There are calls for more research into pain after a study found one in five New Zealanders live with persistent pain, and the health system struggles to deal with the problem effectively.
Clinical senior lecturer at Otago University Bronwyn Lennox Thompson, who is the co-author of an article on chronic pain in today's New Zealand Medical Journal, told Kate Hawkesby we are living longer and that means we are more likely to experience persistent pain.
"People were afraid to ask for help with chronic pain earlier because they worried people would think they were nuts and people are living longer so they tend to live with things like osteoarthritis for a lot longer than before."
She said GPs sometimes write off chronic pain because it's hard to know exactly what's causing it.
"You can't see it, nobody else knows what it's like to feel your pain but really a lot of the problem is because we just don't have enough training in the medical and other health sciences undergraduate programmes."
The United States has seen a boom in opioid painkiller prescriptions, however, Lennox Thompson said painkillers often make things worse in the long run.
"I think the opioid disaster in the States probably is not something we want to have in New Zealand."
"Opioids aren't effective for a lot of forms of chronic pain and, in fact, we don't have a secret stash of goodies hidden in the bottom drawer for the good patients, we just don't have very effective treatments."
She said the reason pain is so hard to treat is because every type of pain is very different.
"It's a really complex problem. There is not just one form of chronic pain. There are lots of different types of pain and we need to have pain in its acute form, like short-term pain, because we use it."
"We use it to know not to do things, we use it to learn and we use it to avoid harm to our bodies. It's when the pain systems start to fall apart or are dysfunctional we start to have problems."
"If we lost all pain we would be at risk of harming yourself so to try to treat chronic pain is a really complicated process."
The researcher wants New Zealand to adopt a "National Pain Strategy" to help all organisations involved work together to help patients suffering from persistent pain.
"In Australia, there is a national pain strategy where all the organisations across government and non-government work together to say this is what we need to do to help people."
One woman's struggle with pain
Deb Thompson, 56, a part-time media studies teacher at Auckland's Western Springs College, has lived with persistent pain for more than five years.
It took six months to diagnose a fractured pelvis. Later she had two operations - one to deal with torn hip cartilage and the other to replace a hip joint.
But surgery didn't end the pain and Thompson continued a wide search for help.
In around 2015 she was referred to the Auckland District Health Board's regional pain service and her life changed dramatically.
She worked with various health practitioners and learned how pain could continue despite flesh and bone being repaired.
She has done acceptance and commitment therapy and participates in a weekly mindfulness and meditation session at the service. Separately she sees a physiotherapist.
Thompson used to take Tramadol and later gabapentin for her pain but found them unpleasant and stopped using them.
She still has pain but copes by managing her life well - doing things she enjoys and that keep her mind busy, while still staying calm.
"Instead of trying to find answers, I'm trying to live with what I've got. It's a constant balancing act for me - to not allow my pain to rule my life and bring me down."
"When the pain is at its worst, I shut the door and go to bed and watch Netflix."

Data listing.
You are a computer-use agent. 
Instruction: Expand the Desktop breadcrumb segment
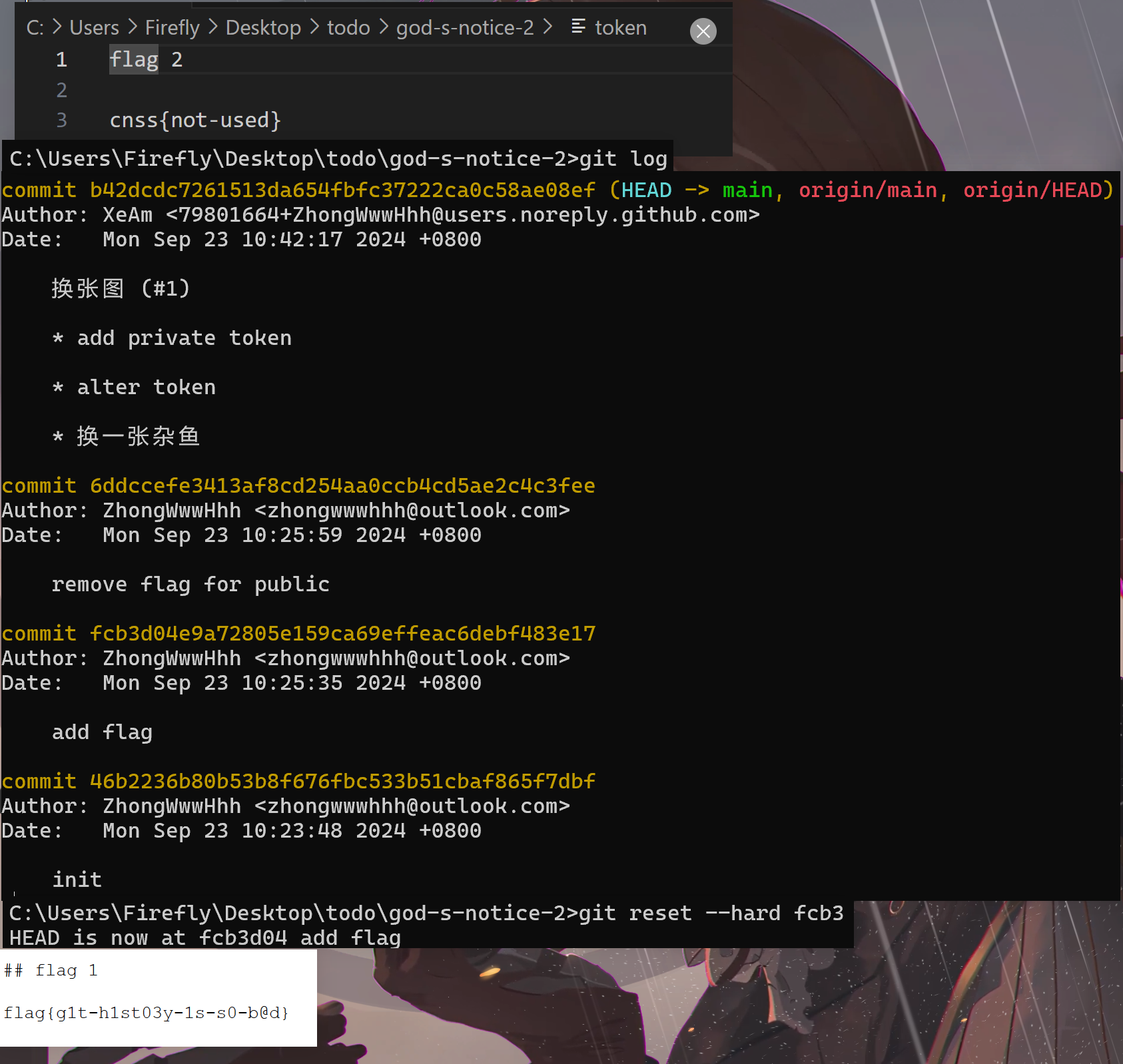263,28
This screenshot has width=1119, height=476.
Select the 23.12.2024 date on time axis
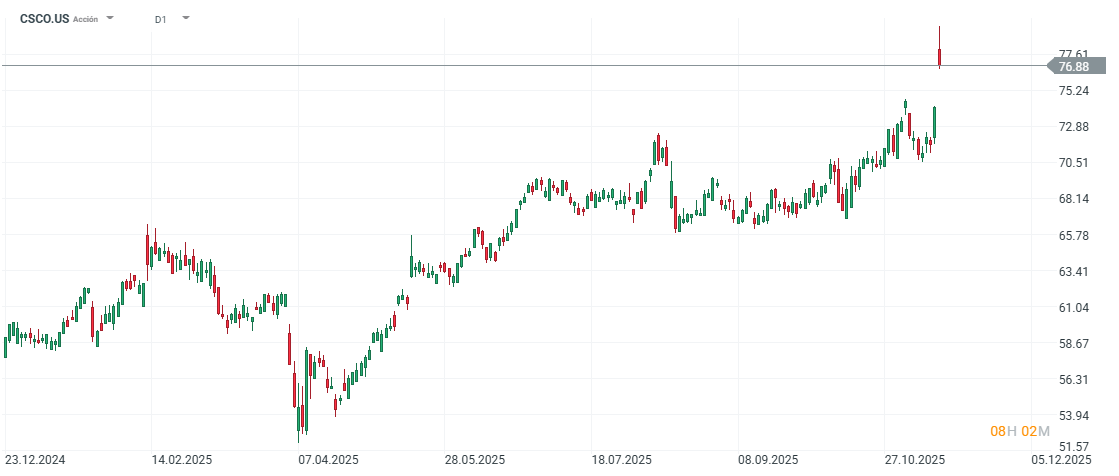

Activity 1.
In the chronic pain article, what proportion of New Zealanders were found to live with persistent pain?
Activity 2.
Write out the passage of the chronic pain article between "But surgery didn't" and "bone being repaired.", inclusive.

Expected output 1.
One in five.

Expected output 2.
But surgery didn't end the pain and Thompson continued a wide search for help.
In around 2015 she was referred to the Auckland District Health Board's regional pain service and her life changed dramatically.
She worked with various health practitioners and learned how pain could continue despite flesh and bone being repaired.